SONICblue - the former S3 company that had already acquired both the Rio line of MP3 portables by purchasing Diamond and the Rave-MP line by purchasing Sensory Science - took notice of the unit and decided the Empeg Car would fit into its plans. On November 1, 2000 Empeg was acquired by SONICblue Incorporated and the unit was renamed the Rio Car. The original British development team was rolled into the company and eventually took responsibility for all audio software development at SONICblue.

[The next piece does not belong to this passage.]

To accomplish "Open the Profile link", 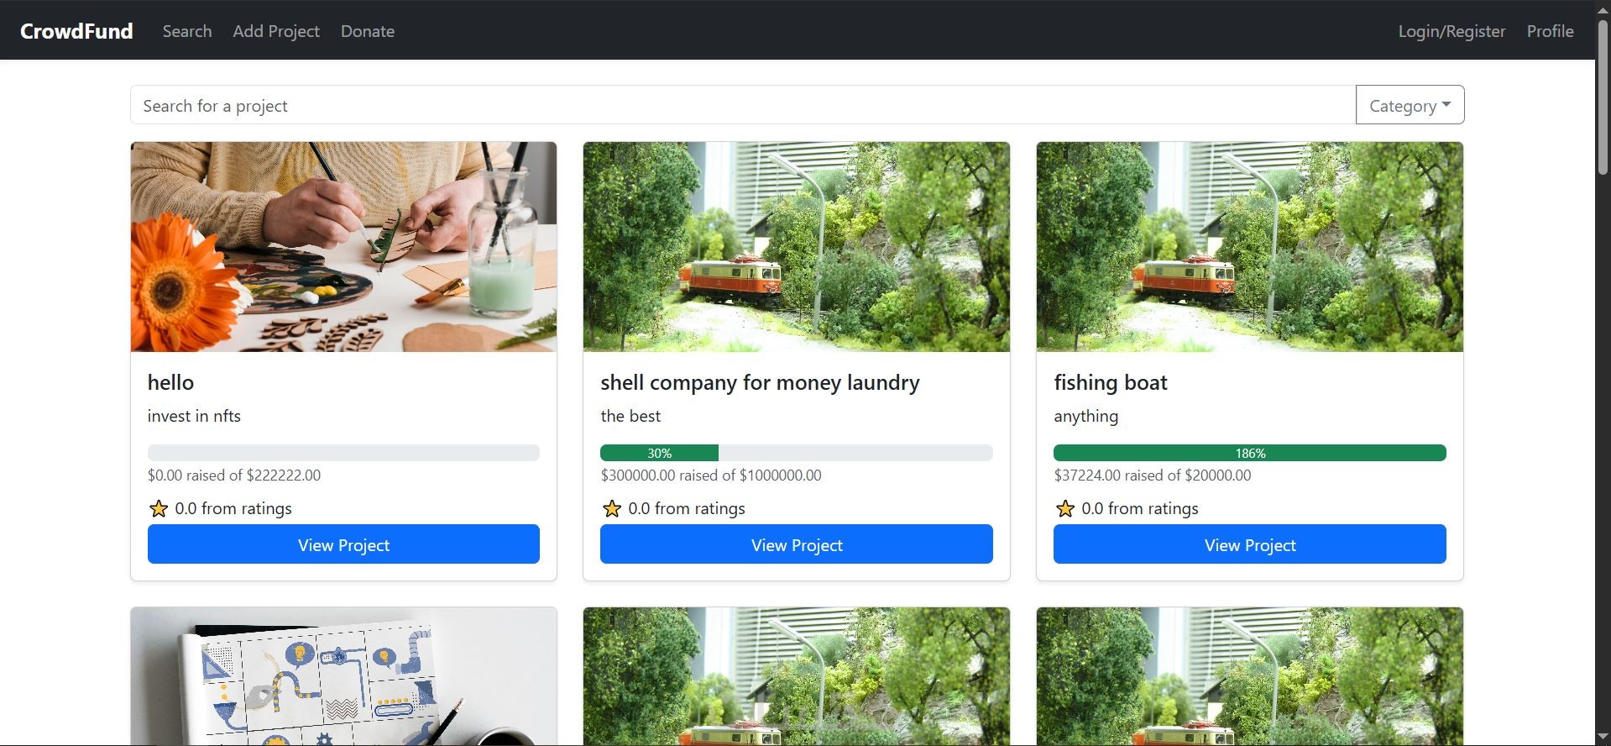I will (1550, 31).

Unfortunately, SONICblue did not have a clear game plan with how to promote the Rio Car. Rio did little to market it and soon left it to languish. Despite their owners' strong devotion to the product, sales of new units were modest and on September 24, 2001 SONICblue discontinued the line. Fewer than 6000 players were ever produced.

Most of the resources, including people, code, and design work, behind the Empeg Car went into the following products:
- Rio Receiver - Network enabled client for streaming music off a computer to anywhere in the home
- Rio Central - A home stereo component that ripped CDs to MP3s and stored them on an internal hard drive. Supported Rio Receivers as clients.
- Rio Karma - Portable 20gb music player

SONICblue went bankrupt in 2003, but the Rio division was purchased by D&M Holdings. The former Empeg employees still with Rio went on to produce the Rio Karma, the Rio Carbon, and several recent flash memory players. In 2005, D&M sold all of their audio player technology to SigmaTel, including all of the Empeg technology, and all of the patents, source code, and designs related to the Rio audio players. The former Empeg employees as well as other Rio technical employees are now employed by SigmaTel at their Austin, TX offices.